[[ Records supplied, beginning ]]

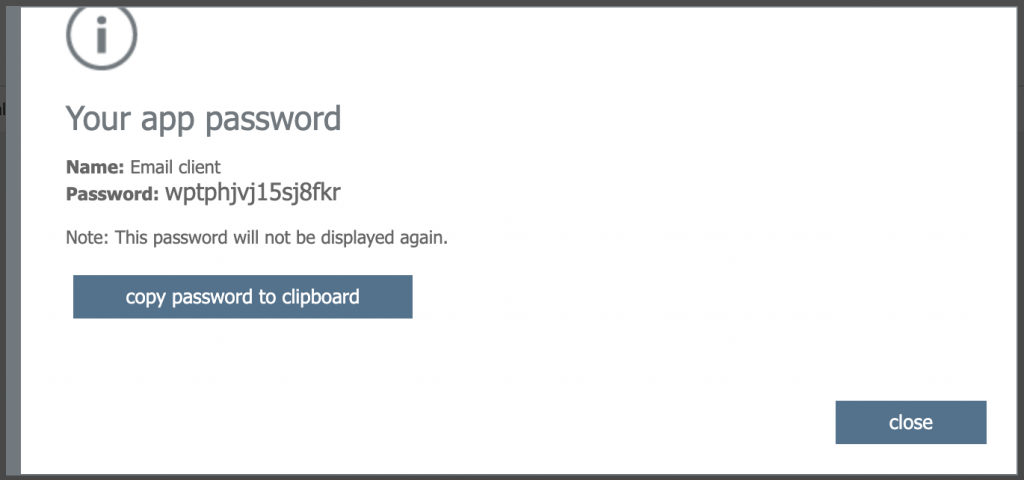Click the note about password not displayed again
The width and height of the screenshot is (1024, 480).
click(257, 238)
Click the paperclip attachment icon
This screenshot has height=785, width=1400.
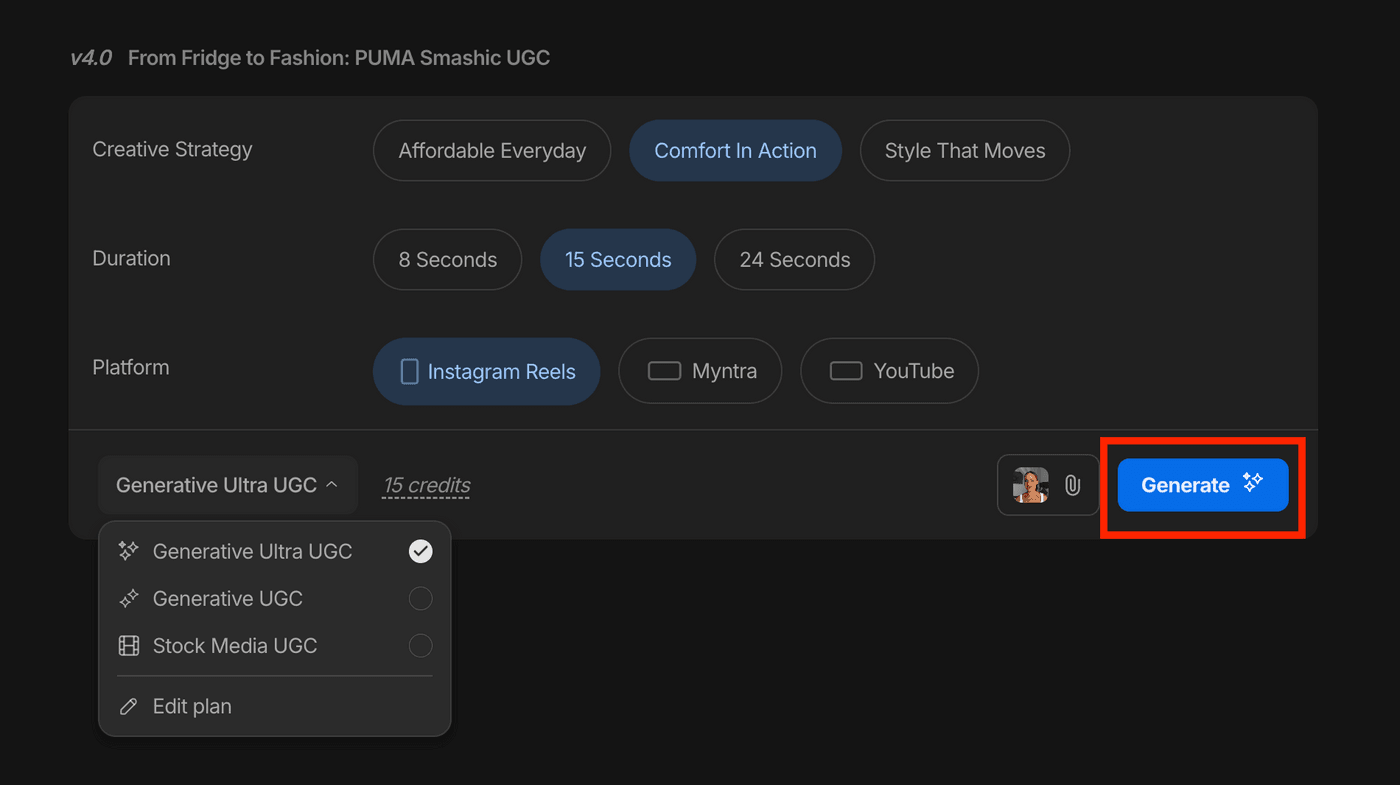pos(1072,486)
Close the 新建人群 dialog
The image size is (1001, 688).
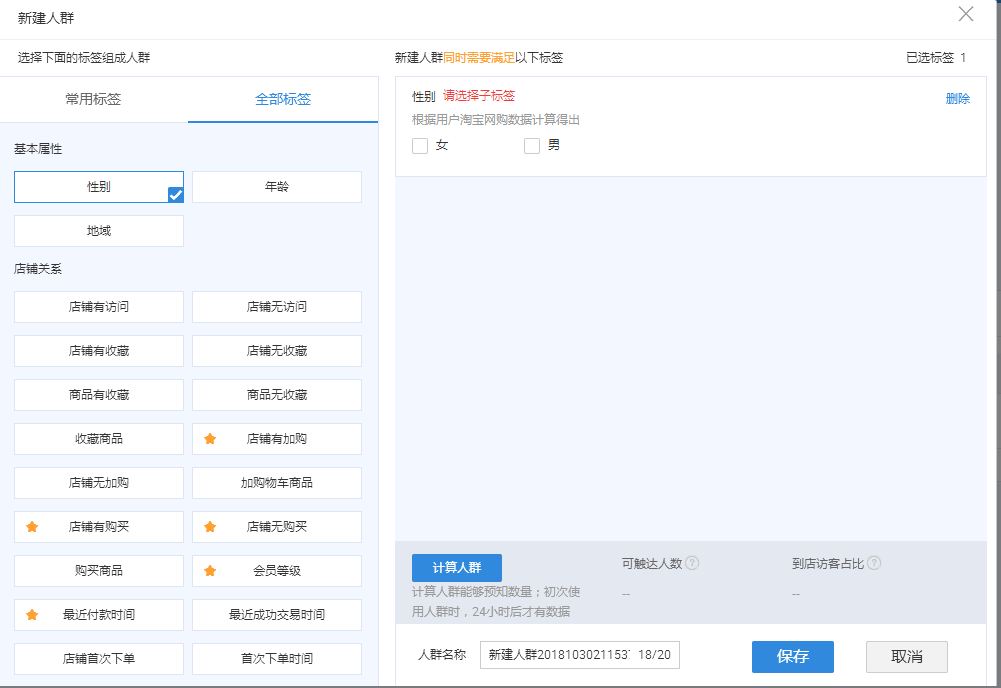(x=965, y=14)
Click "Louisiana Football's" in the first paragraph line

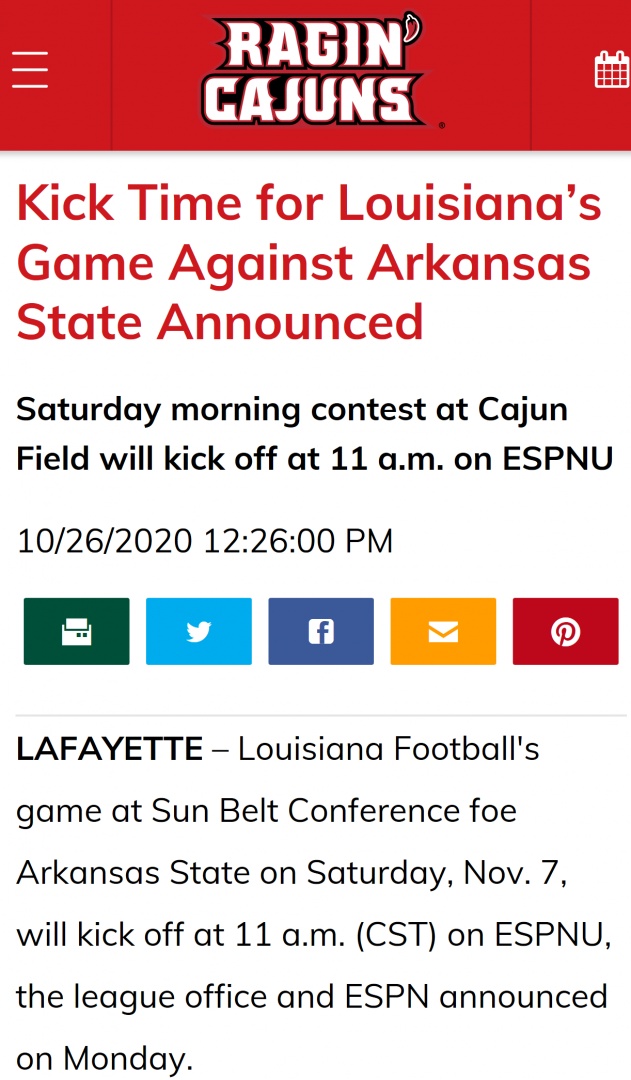[389, 749]
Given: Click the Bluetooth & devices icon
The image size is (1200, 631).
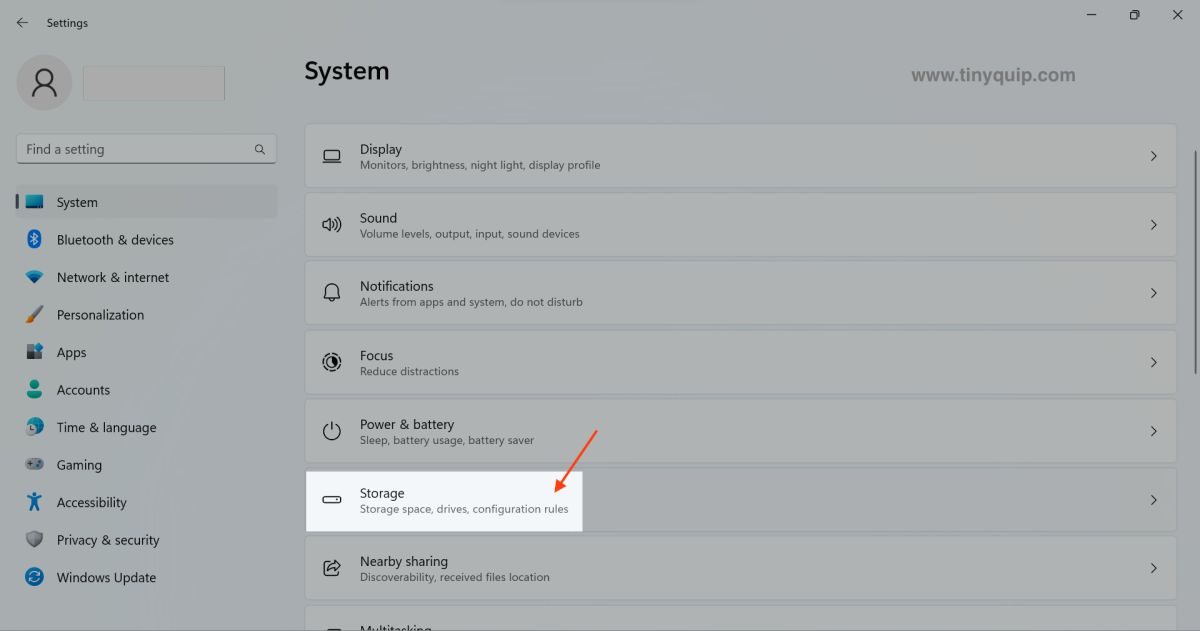Looking at the screenshot, I should tap(33, 239).
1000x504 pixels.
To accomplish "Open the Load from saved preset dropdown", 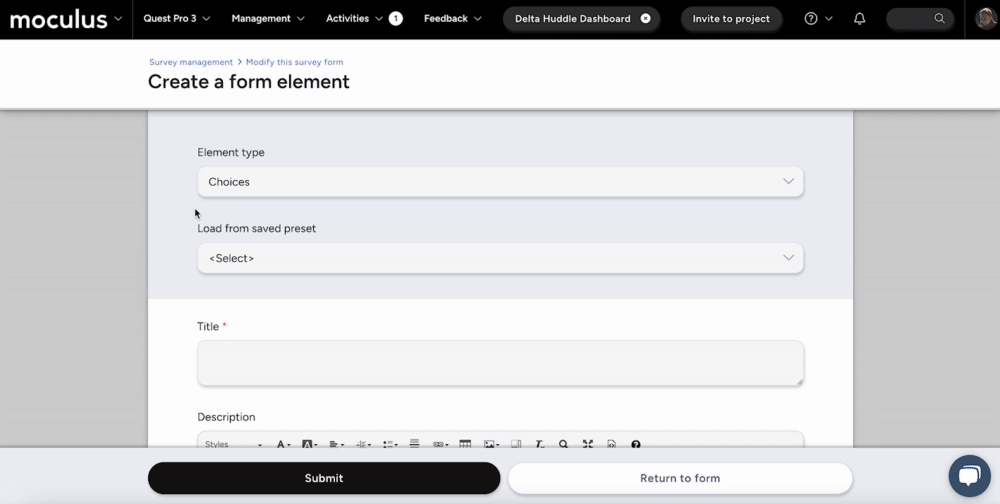I will pos(500,258).
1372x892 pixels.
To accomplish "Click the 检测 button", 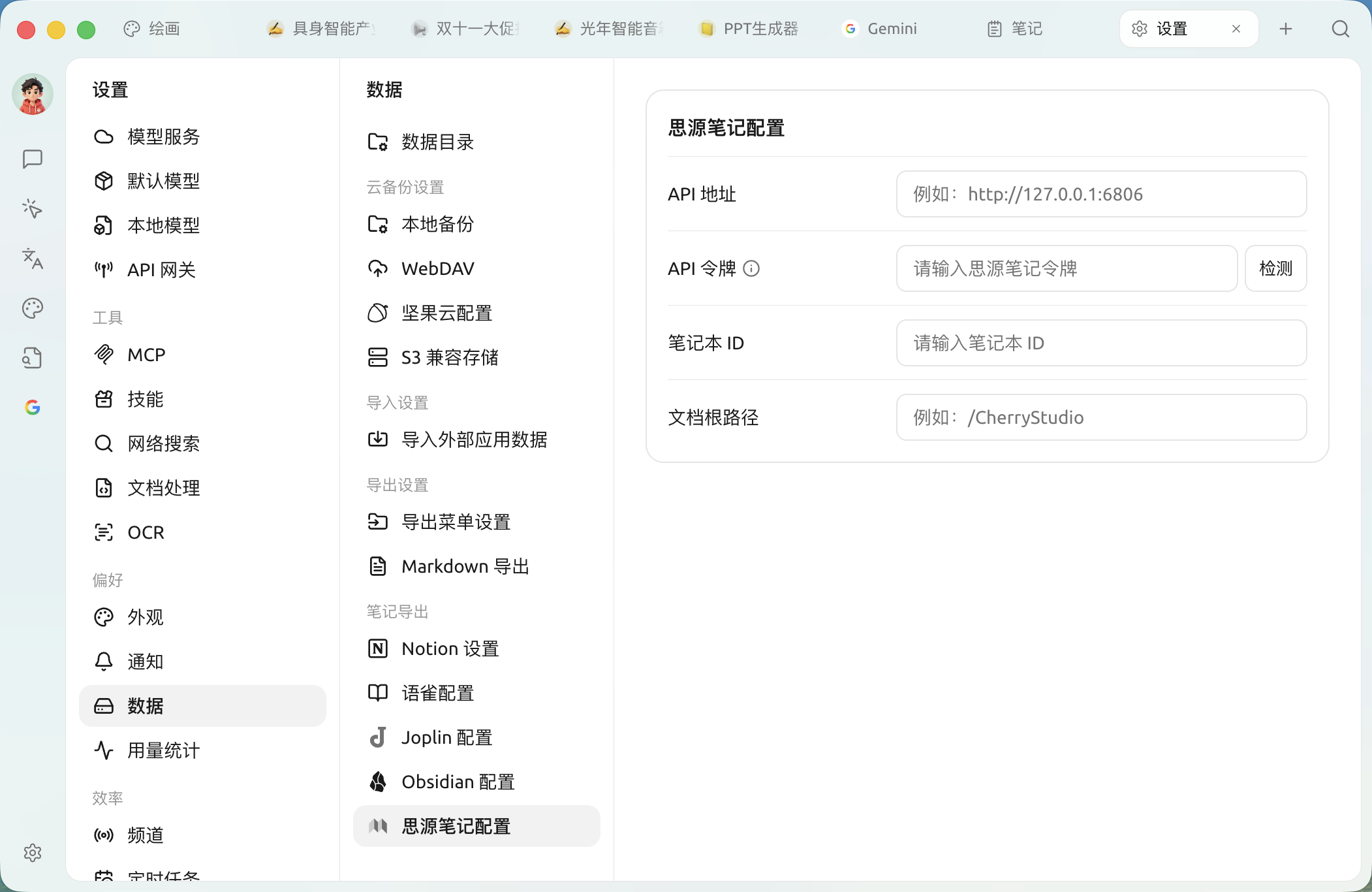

[[ Records supplied, end ]]

** Exercise description **
Every line that holds the word "icon" should be copied from the listing.

** Result for this exercise **
Click the paperclip attachment icon
Given: Click the Bluetooth & devices icon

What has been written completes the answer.